Если говорить прямо и без затей, то музыка – это территория звука. Что считать музыкой, а что нет – это отдельная история, и дискуссию музыкальных теоретиков на эту тему, совершенно органично переходящую затем в драку, я бы отложил на потом.
Если пока вывести за скобки божественную составляющую, то у нас останутся три вполне материальные составные части музыки как таковой. Это источник звука (в нашем случае это музыкальные инструменты в самом широком смысле слова), воздух, который является средой для распространения звука, и приемный комплект под достаточно емким и информативным названием «голова два уха».
Кстати, пока не забыл. Уха действительно два. Это очень важная опция для выживания вида и конкретной особи, независимо от того, говорим мы о кроманьонце или нашем современнике. Разницу для них составляет лишь исторический антураж – рык тигра или визг тормозов автомобиля. Вовремя понял, с какой стороны неприятности – молодец. Не понял – ну, извините.

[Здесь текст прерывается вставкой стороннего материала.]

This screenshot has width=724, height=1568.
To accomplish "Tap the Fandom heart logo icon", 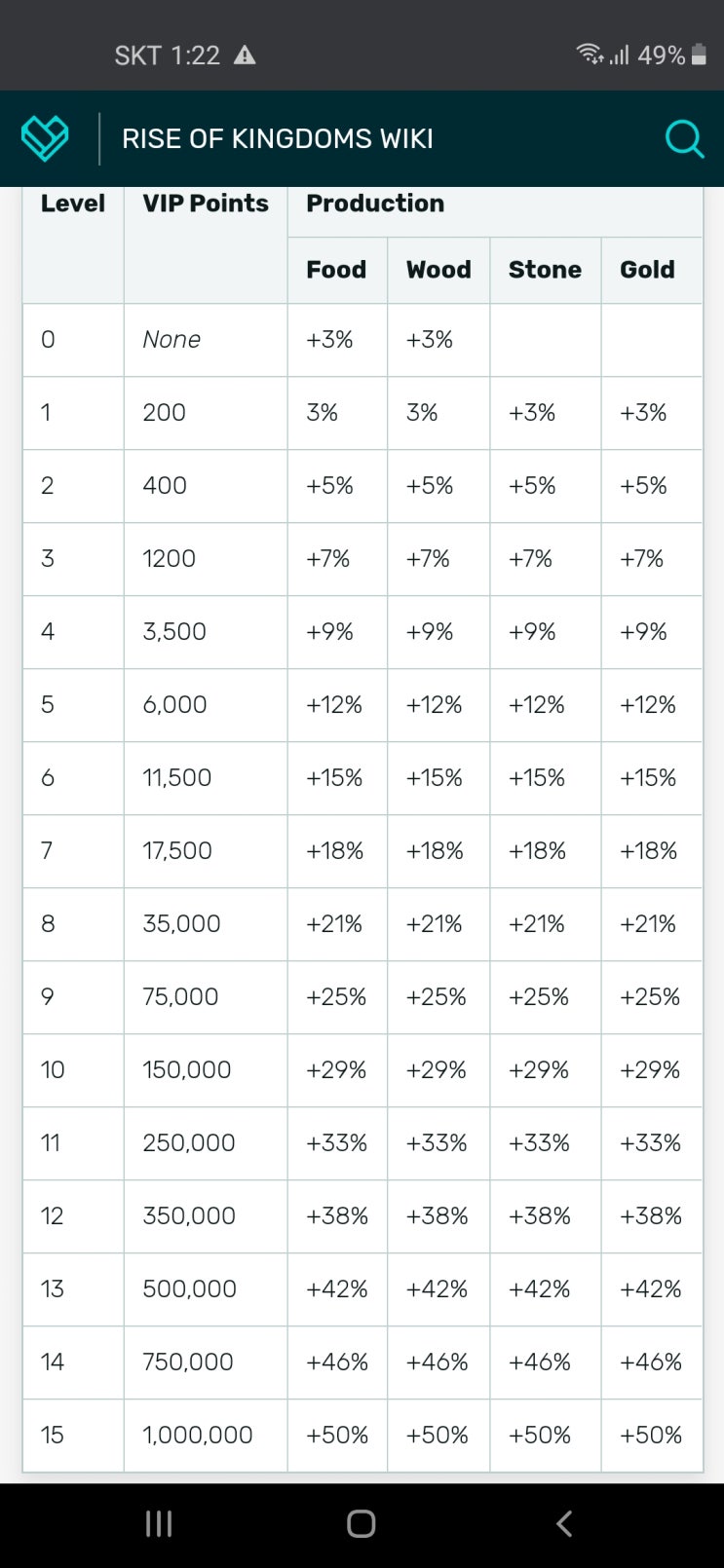I will [x=45, y=138].
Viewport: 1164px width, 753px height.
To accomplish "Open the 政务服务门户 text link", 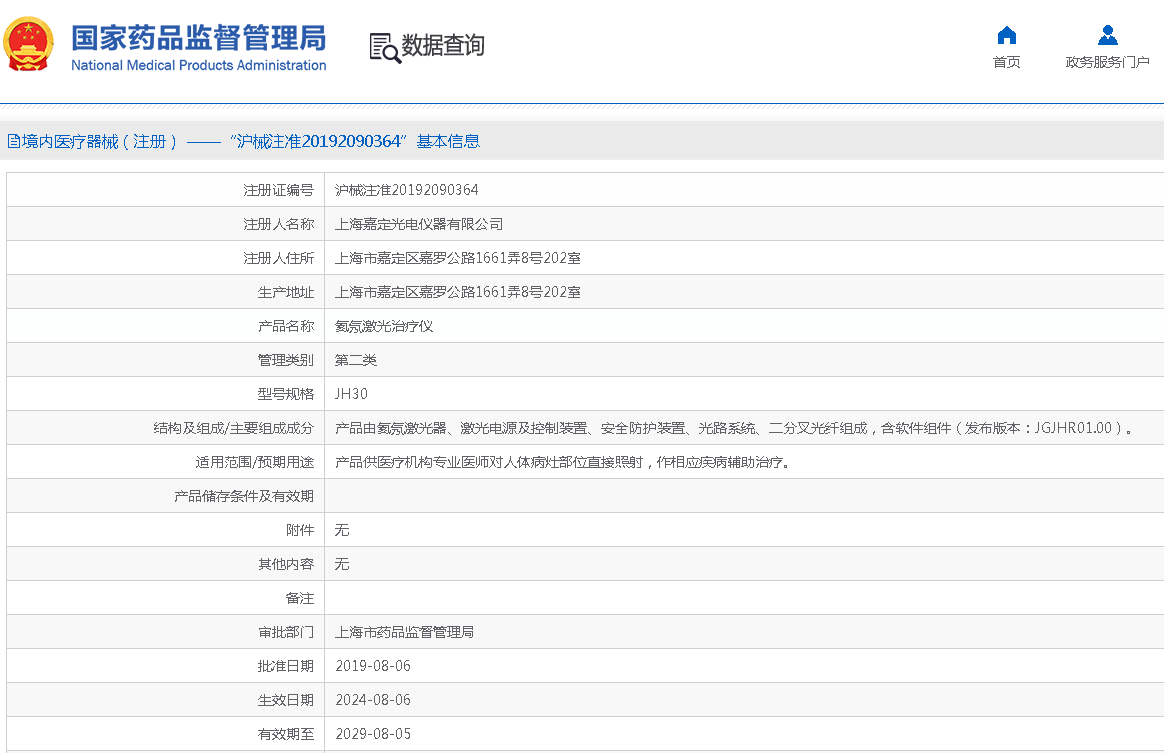I will (x=1107, y=63).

Естественно, наиболее ярко эта особенность использована в кинематографе с его 3D-технологиями. Но и композиторы задолго до эры кино учли эту особенность слуха в своих произведениях, к примеру в тех случаях, когда требовалось обозначить перекличку пастухов в бескрайних полях «Фантастической симфонии» Г. Берлиоза. Тогда, согласно ремаркам в партитуре, одного из исполнителей посылали с его репликой куда подальше. Как минимум за сцену. Или, скажем, трубачи в «Лоэнгрине» с противоположных башен обменивались военными сигналами, и тогда всему залу оставалось лишь синхронно поворачивать голову на звук.
Да что я вам тут про этих брабантских трубачей рассказываю, если старшее поколение еще помнит, как на заре бытовой стереофонии, торжественно усаживаясь на стул, аккуратно поставленный на равном расстоянии от колонок, с восторгом слушали, как перед ними вправо и влево абсолютно неправдоподобным образом летает звук от барабанов.